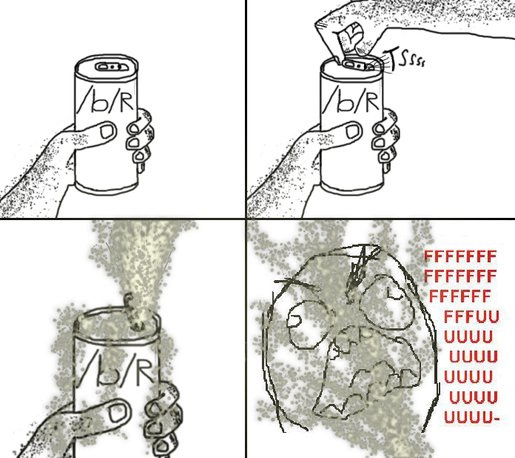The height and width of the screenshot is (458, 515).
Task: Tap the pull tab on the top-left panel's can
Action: [109, 67]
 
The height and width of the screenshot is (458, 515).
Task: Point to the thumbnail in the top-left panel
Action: [106, 133]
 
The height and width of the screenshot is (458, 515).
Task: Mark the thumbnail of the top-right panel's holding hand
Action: [353, 132]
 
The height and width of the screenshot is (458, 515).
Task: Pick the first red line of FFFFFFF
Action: [460, 258]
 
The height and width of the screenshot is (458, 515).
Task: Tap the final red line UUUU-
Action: [471, 419]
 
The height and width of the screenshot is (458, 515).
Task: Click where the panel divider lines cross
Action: [246, 219]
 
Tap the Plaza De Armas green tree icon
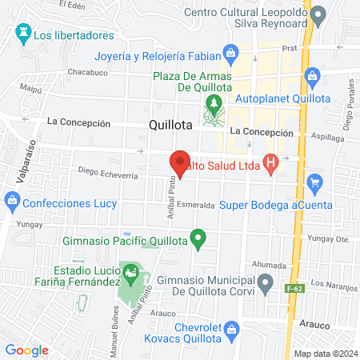[213, 102]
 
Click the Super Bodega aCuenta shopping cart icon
[314, 183]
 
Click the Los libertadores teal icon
[22, 34]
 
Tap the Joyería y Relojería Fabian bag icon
[231, 54]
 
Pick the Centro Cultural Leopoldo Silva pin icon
[318, 14]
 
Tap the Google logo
[26, 350]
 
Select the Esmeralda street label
[197, 206]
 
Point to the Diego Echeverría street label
[110, 171]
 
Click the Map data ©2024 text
[324, 354]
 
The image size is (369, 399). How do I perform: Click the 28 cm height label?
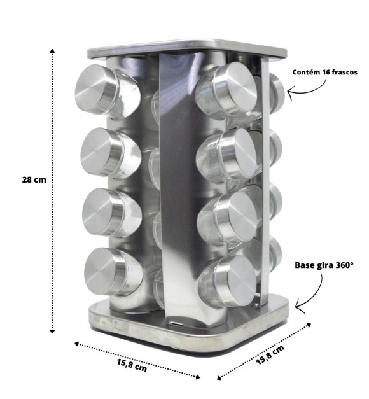[34, 179]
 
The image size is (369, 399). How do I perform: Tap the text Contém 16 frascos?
[324, 73]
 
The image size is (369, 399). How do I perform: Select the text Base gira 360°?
[324, 265]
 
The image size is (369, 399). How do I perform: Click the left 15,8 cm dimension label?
[132, 365]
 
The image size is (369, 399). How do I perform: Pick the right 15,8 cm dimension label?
[270, 354]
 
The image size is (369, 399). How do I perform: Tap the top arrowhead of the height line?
[52, 50]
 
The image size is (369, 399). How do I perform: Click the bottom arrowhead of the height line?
[52, 332]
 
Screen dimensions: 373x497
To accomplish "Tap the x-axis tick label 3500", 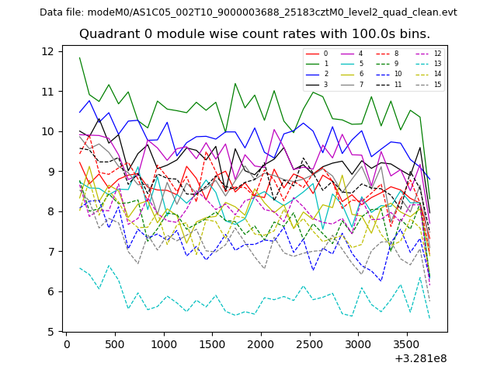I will pyautogui.click(x=407, y=344).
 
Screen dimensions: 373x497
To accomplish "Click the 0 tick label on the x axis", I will pyautogui.click(x=67, y=344).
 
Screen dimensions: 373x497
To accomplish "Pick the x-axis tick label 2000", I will pyautogui.click(x=261, y=344).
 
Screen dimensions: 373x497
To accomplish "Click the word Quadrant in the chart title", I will pyautogui.click(x=109, y=34).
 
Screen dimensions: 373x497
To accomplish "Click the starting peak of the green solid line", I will pyautogui.click(x=80, y=58).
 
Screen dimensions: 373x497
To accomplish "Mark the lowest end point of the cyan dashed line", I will pyautogui.click(x=429, y=317).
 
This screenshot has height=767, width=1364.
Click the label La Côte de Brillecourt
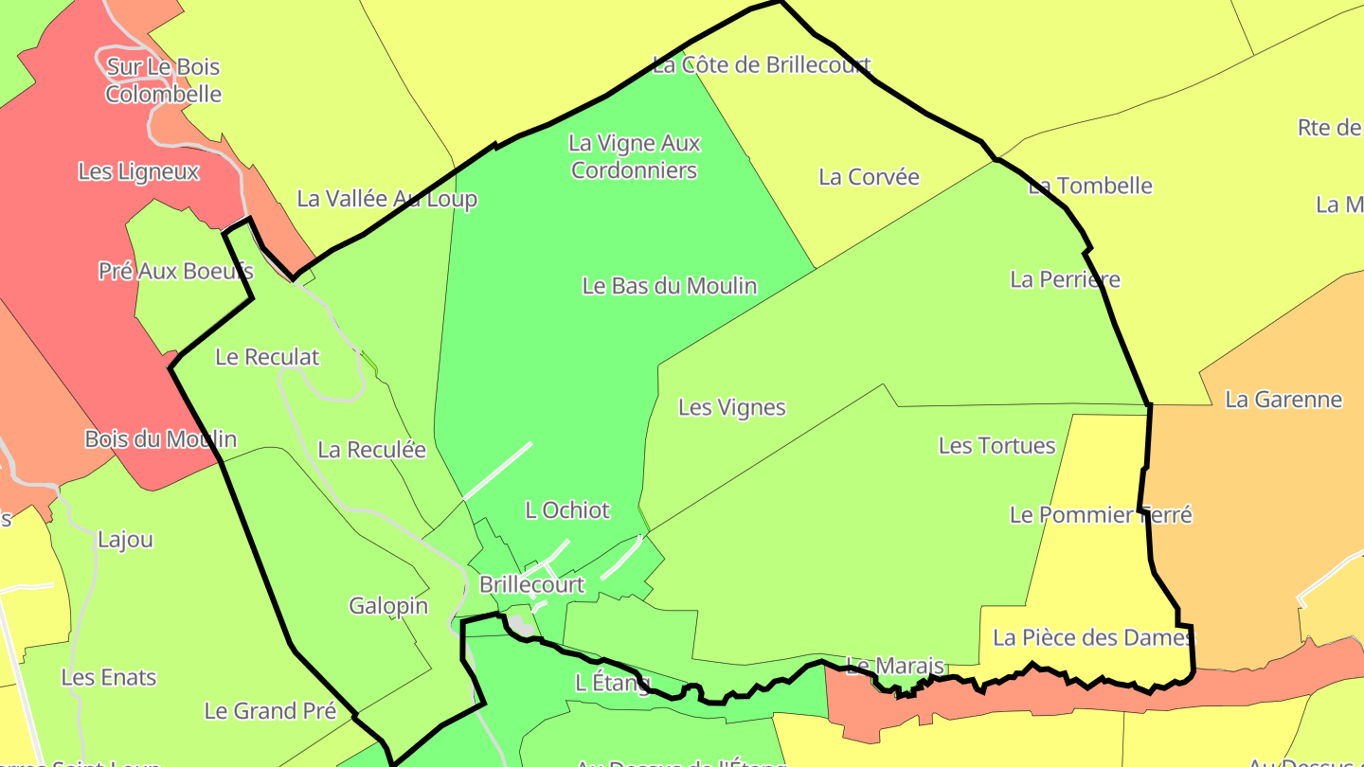pos(762,65)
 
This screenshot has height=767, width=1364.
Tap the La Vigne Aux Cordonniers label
pos(635,157)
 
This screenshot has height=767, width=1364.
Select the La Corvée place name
pos(869,177)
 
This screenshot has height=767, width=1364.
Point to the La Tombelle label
pos(1090,186)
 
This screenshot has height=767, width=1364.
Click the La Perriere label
pos(1065,279)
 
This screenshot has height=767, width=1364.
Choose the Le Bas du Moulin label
pos(670,286)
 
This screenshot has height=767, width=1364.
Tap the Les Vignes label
pos(732,408)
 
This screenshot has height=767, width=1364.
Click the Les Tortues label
pos(996,446)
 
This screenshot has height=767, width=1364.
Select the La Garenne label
pos(1283,400)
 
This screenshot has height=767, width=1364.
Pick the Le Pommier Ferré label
pos(1101,515)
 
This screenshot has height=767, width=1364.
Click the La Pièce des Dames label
pos(1093,638)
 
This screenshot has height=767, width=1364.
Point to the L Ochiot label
pos(567,510)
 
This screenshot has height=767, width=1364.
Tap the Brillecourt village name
pos(531,585)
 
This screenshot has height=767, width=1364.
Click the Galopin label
pos(388,606)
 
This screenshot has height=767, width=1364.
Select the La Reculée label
pos(371,450)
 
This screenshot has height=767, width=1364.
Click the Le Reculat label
pos(267,357)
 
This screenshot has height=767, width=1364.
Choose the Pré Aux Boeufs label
pos(175,271)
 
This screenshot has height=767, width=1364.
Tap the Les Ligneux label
pos(138,171)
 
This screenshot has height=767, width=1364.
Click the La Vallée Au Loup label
pos(386,199)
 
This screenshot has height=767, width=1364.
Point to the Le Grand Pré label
pos(270,711)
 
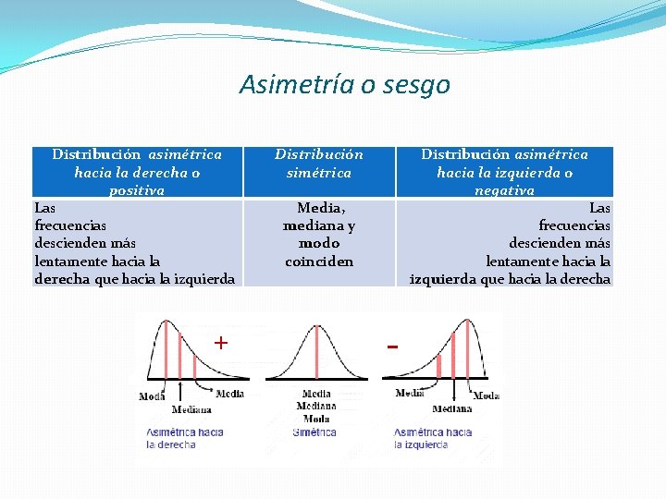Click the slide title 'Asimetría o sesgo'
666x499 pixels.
(344, 85)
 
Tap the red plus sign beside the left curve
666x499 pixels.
(221, 343)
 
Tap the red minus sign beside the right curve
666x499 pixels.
(393, 347)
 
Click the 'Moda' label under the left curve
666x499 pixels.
(152, 396)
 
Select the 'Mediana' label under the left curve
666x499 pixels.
(191, 409)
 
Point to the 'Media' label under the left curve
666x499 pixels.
(228, 394)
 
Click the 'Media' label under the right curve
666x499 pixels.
(410, 394)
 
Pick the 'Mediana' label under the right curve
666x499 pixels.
(451, 408)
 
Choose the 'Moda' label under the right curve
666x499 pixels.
(487, 396)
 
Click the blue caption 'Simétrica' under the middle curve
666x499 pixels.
(314, 432)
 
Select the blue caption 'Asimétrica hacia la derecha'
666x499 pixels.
(184, 438)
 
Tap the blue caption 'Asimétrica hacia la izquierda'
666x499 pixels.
(432, 438)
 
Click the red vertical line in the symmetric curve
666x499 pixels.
(316, 351)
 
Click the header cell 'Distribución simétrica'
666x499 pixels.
(319, 164)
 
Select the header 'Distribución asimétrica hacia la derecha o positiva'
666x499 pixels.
(137, 172)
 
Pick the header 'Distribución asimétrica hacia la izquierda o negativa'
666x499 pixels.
(504, 172)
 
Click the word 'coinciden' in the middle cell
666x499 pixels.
(319, 262)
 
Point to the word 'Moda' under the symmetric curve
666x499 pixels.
(316, 419)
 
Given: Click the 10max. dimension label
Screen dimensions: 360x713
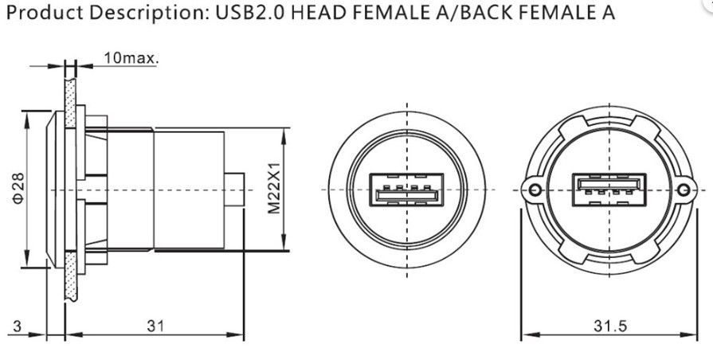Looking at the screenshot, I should coord(130,59).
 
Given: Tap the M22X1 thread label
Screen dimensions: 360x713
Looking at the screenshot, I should coord(273,190).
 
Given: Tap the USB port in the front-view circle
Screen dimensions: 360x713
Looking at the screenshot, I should coord(407,191).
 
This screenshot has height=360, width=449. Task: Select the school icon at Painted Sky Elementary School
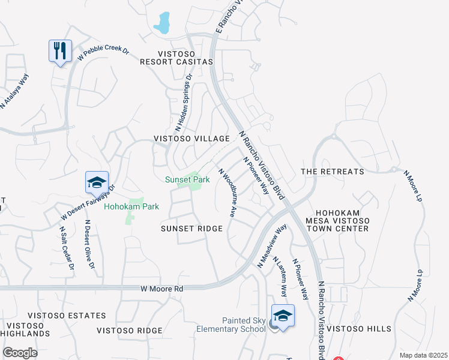(283, 316)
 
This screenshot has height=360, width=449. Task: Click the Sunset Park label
(187, 179)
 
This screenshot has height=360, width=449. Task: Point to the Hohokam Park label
(131, 206)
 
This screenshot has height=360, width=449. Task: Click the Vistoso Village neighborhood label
(191, 139)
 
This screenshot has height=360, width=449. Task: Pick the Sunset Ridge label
(191, 229)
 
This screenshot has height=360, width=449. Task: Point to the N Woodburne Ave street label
(227, 192)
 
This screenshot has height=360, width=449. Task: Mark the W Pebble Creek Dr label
(103, 52)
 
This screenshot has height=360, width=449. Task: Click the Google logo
(20, 353)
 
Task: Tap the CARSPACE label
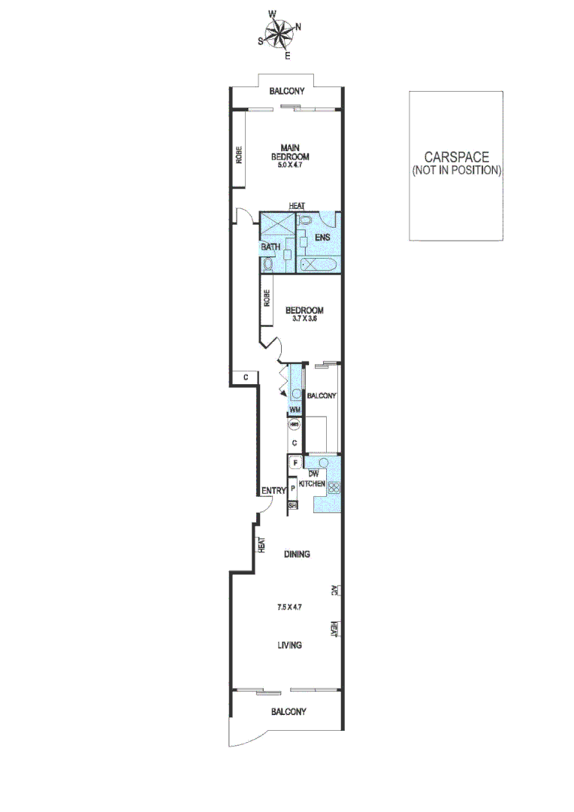pyautogui.click(x=456, y=157)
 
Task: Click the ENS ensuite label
pyautogui.click(x=322, y=238)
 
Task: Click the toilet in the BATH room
pyautogui.click(x=268, y=264)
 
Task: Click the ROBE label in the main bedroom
pyautogui.click(x=240, y=155)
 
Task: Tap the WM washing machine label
pyautogui.click(x=295, y=410)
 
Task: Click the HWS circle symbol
pyautogui.click(x=295, y=424)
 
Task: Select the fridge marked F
pyautogui.click(x=295, y=462)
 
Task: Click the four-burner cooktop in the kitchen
pyautogui.click(x=334, y=487)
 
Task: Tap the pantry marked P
pyautogui.click(x=293, y=488)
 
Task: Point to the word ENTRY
pyautogui.click(x=273, y=491)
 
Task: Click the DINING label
pyautogui.click(x=297, y=554)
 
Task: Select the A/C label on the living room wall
pyautogui.click(x=336, y=590)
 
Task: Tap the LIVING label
pyautogui.click(x=289, y=644)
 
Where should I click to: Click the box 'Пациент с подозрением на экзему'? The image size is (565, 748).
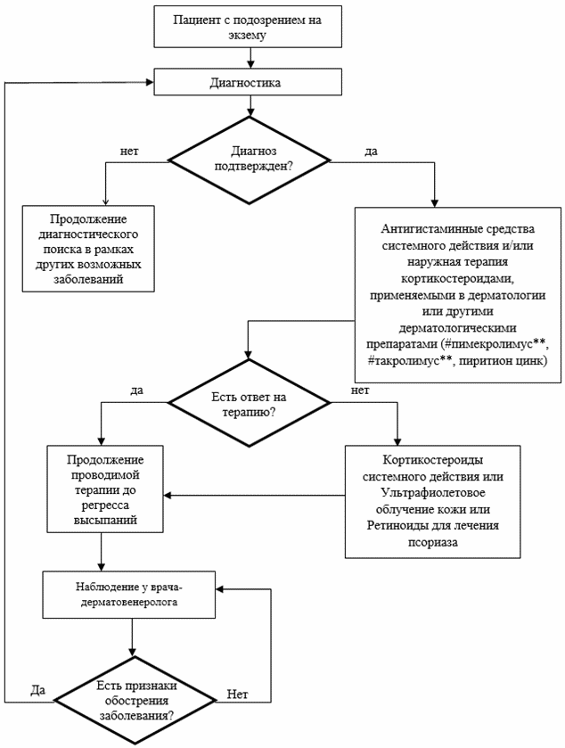[x=248, y=27]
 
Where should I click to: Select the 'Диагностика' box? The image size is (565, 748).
[x=248, y=82]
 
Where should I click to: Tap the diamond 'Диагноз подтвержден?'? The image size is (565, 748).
[x=250, y=160]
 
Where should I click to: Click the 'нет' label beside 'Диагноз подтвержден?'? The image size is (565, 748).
[x=128, y=152]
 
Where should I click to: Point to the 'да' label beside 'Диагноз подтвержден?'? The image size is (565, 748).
[x=371, y=152]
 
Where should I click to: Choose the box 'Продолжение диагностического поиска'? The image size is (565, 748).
[x=88, y=249]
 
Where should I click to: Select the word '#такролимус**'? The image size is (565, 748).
[x=409, y=361]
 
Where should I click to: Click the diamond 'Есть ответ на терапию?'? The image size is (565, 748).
[x=250, y=403]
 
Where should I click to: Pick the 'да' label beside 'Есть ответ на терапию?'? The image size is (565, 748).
[x=137, y=390]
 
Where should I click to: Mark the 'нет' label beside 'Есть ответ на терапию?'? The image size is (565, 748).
[x=360, y=390]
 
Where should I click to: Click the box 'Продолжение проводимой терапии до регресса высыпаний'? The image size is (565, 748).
[x=105, y=489]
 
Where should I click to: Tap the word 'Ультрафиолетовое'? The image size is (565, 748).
[x=433, y=493]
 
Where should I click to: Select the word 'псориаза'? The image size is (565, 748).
[x=433, y=542]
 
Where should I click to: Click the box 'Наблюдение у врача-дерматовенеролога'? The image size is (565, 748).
[x=128, y=595]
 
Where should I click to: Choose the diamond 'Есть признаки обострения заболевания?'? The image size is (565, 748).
[x=135, y=700]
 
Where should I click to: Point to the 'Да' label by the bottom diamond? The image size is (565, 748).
[x=38, y=690]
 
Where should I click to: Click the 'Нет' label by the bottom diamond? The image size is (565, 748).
[x=237, y=695]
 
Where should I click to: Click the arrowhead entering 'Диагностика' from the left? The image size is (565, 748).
[x=150, y=82]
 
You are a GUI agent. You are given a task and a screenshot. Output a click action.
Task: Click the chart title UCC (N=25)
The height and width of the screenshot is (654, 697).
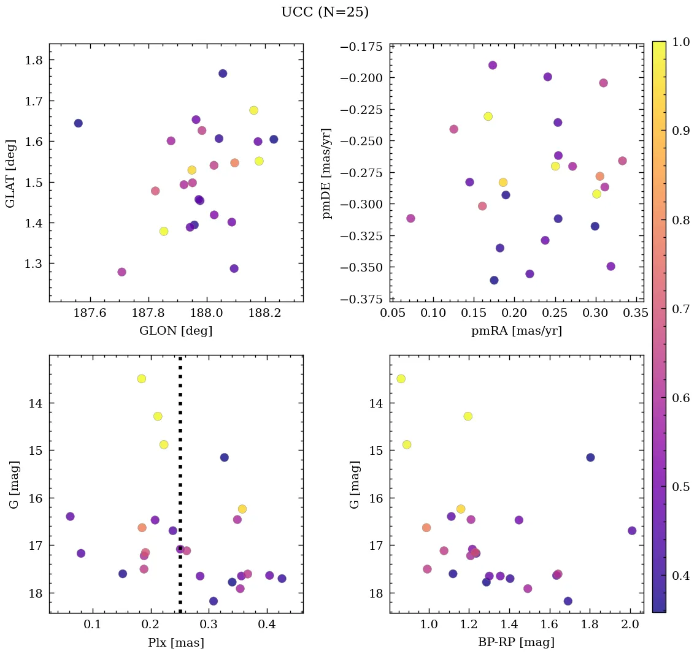pyautogui.click(x=325, y=12)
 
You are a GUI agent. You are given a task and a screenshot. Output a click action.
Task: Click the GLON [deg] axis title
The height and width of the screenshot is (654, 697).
pyautogui.click(x=176, y=331)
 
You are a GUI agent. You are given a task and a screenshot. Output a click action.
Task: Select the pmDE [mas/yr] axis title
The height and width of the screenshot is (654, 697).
pyautogui.click(x=327, y=173)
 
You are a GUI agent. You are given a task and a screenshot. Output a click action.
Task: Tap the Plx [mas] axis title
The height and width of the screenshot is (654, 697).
pyautogui.click(x=176, y=643)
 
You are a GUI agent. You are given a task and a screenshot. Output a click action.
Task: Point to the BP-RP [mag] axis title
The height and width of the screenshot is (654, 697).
pyautogui.click(x=517, y=643)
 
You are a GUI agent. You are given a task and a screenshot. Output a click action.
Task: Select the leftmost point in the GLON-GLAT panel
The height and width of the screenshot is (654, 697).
pyautogui.click(x=79, y=123)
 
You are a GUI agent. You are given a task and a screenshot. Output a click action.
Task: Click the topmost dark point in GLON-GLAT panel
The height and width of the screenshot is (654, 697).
pyautogui.click(x=223, y=74)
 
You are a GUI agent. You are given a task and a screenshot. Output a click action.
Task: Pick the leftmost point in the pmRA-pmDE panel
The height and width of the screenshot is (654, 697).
pyautogui.click(x=410, y=218)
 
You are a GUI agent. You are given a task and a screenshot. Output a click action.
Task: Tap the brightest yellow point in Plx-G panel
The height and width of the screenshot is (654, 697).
pyautogui.click(x=142, y=378)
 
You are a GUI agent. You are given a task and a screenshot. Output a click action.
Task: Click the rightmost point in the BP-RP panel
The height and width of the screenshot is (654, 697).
pyautogui.click(x=632, y=531)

§ §

— The exercise —
Rewrite the material from its start up to and including the line with "Action: [353, 132]", replacing "thumbnail" with "preview" and keeping everything else the same. Leave the pictures out.

— Expected output —
The height and width of the screenshot is (458, 515).
Task: Tap the pull tab on the top-left panel's can
Action: [109, 67]
 
The height and width of the screenshot is (458, 515).
Task: Point to the preview in the top-left panel
Action: [106, 133]
 
The height and width of the screenshot is (458, 515).
Task: Mark the preview of the top-right panel's holding hand
Action: [353, 132]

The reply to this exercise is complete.